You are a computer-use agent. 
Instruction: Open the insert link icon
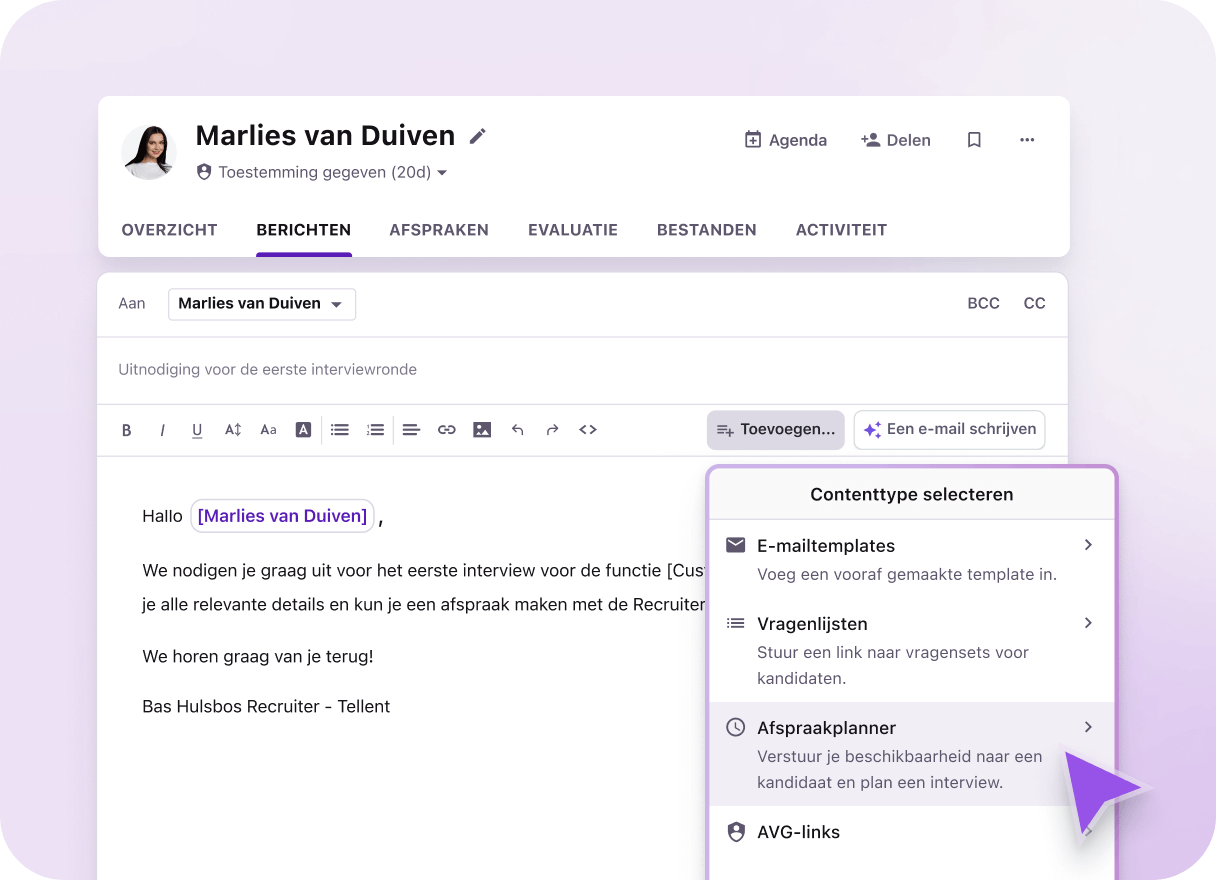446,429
==
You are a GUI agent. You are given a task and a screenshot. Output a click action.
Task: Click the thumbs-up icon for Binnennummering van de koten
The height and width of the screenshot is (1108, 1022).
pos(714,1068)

### TASK STATEMENT
Wherever the word "agent" turns up in a line of the entries above, copy that line.

### OUTPUT FOR THIS EXERCISE
You are a computer-use agent. 
You are a GUI agent. You are given a task and a screenshot. Output a click action.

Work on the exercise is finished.